Hi.
Coffee: French Roast, Trader Joe’s
I read a piece about the restructuring of Barry Farm, a historically black (and historically poor) community in Washington, DC. The buildings have been bought up, rezoned, there are plans to make the place a ‘mixed-income’ community. The article follows a photographer who’s been taking pictures to catalogue Barry Farm before the change. She interviews residents. One girl, Dasani Watkins, a recent high-school salutatorian, says: “Yes, bring the change to the neighborhood, but bring it for those people. Don’t push those people out and bring it for someone else.”
Afterward, I read another article, this one about kissatens (showa-era coffee shops) in Tokyo. They’re on their way out. The writer toured a couple backstreets, interviewed the proprietors, all of whom were over 70. One man counted customers on his two hands, and when they asked him why he stayed open without any business he said: “I wouldn’t know what else to do.” The shops are wet bones in tar pits.
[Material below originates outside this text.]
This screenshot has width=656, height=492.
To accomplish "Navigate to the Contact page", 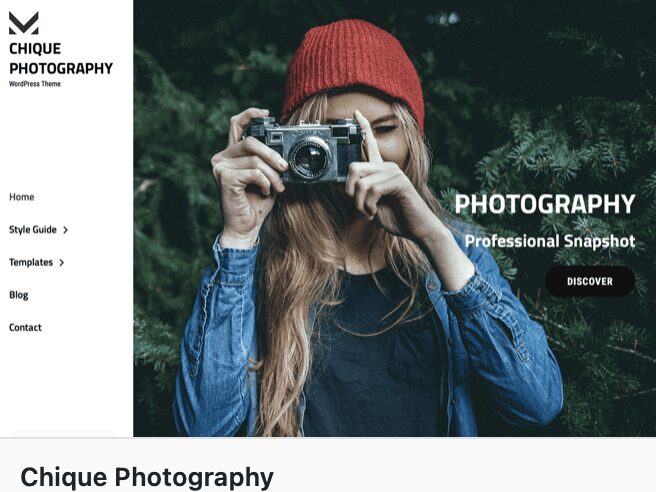I will [x=25, y=328].
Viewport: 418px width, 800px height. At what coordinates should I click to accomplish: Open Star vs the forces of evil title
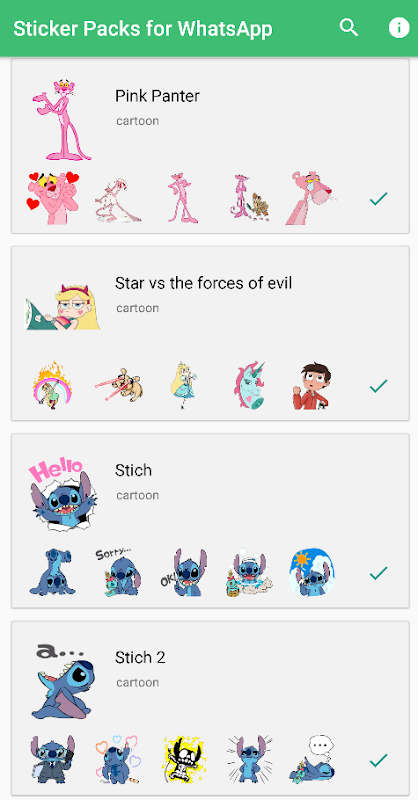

When the owners are gone, investors will snatch the buildings quick as a funeral.
Basically, change comes to everyone, but not everyone equally. Whatever side of the world you’re on, someone’s stacking you up as a winner or loser. I’m sure people will profit in the new Barry Farm. I’m sure some of them will deserve it. But where do you go when the stones you built your whole life on are ground into someone else’s gravel driveway?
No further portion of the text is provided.